La difficulté de la période exige une prise de conscience collective

Le Président de la République, Abdelaziz Bouteflika a appelé mercredi à une prise de conscience collective quant à la difficulté de la période pour éviter toute panne de développement et arriver à préserver l'indépendance économique et financière du pays au-delà des clivages, y compris politiques.

"Il appartient (...) à chacun de nous, par-delà de tout clivage, y compris politique, de s'associer à la préservation de l'indépendance économique et financière du pays, par l'adhésion aux réformes et aux efforts que cela requiert", a soutenu le président Bouteflika dans une intervention à l'issue de l'adoption mercredi par le Conseil des ministres d'un projet de loi amendant la loi sur la Monnaie et le crédit.

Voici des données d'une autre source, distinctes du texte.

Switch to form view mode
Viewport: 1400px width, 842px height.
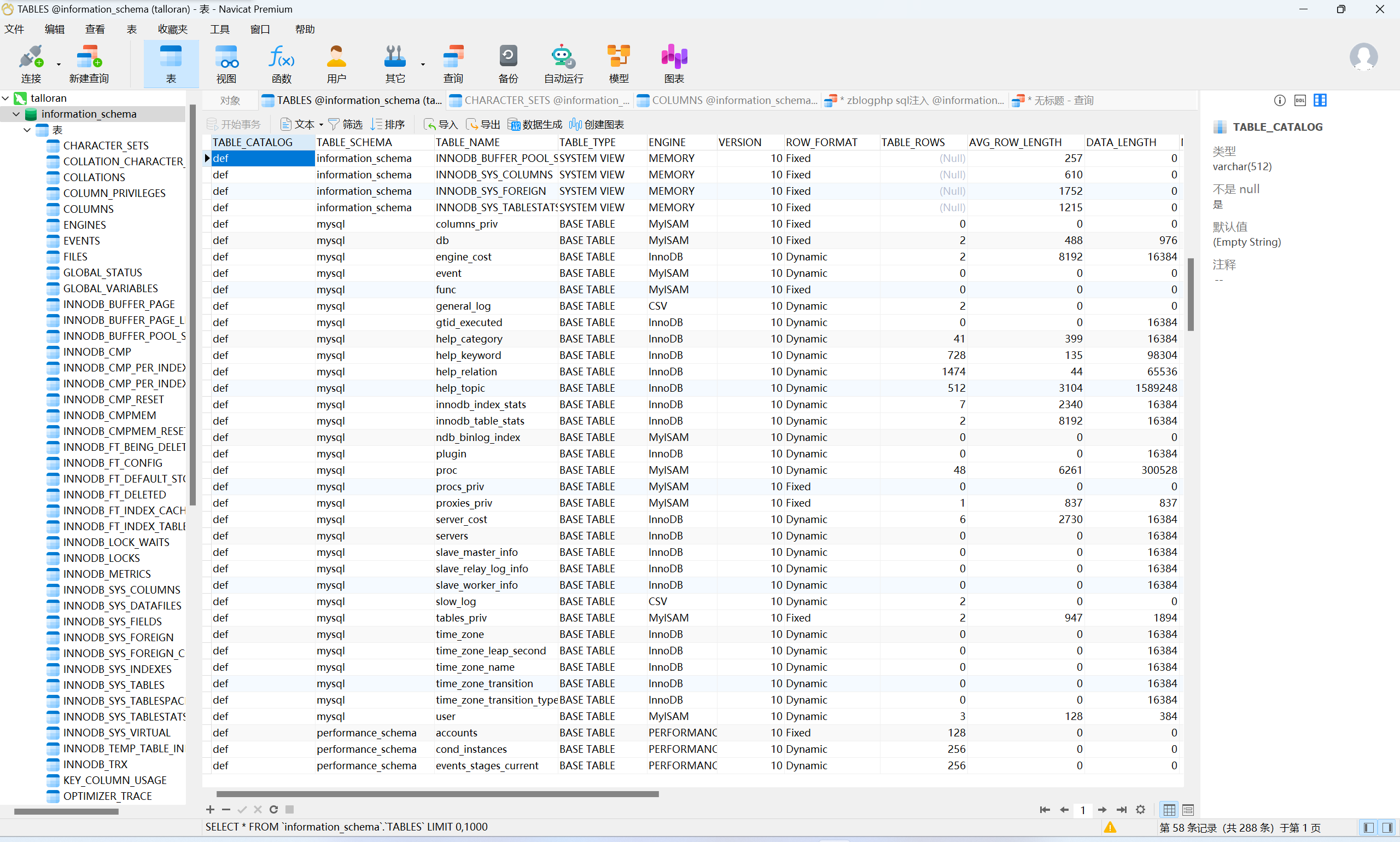[x=1188, y=810]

Les partenaires sociaux et le Gouvernement sont ainsi "en devoir de faire preuve de solidarité et de coordination pour garantir la progression des réformes dans la paix sociale", a-t-il recommandé .De ce fait, les travailleurs sont appelés, chacun dans son secteur, à "redoubler d'efforts pour faire avancer les réformes destinées à moderniser la gestion du pays et notamment l'efficacité et la compétitivité de son économie pour offrir au pays des revenus substantiels à même de garantir,  sur le long terme, la pérennité de la justice sociale et de la solidarité nationale", a relevé le chef d'Etat.

Le peuple algérien, qui, souligne-t-il, a tant versé de sacrifices pour transcender la tragédie nationale et renouer ensuite avec le développement depuis près de deux décennies, "mérite de ne pas connaître une nouvelle panne de développement après celle qu'il a vécue à la fin des années quatre  vingt".

Lors du Conseil des ministres du mois de juin écoulé, M. Bouteflika avait relevé l'intensité de la crise financière induite par la chute des prix des hydrocarbures et avait instruit le Gouvernement d'écarter le recours à l'endettement extérieur et de promouvoir le recours à un "financement non  conventionnel interne".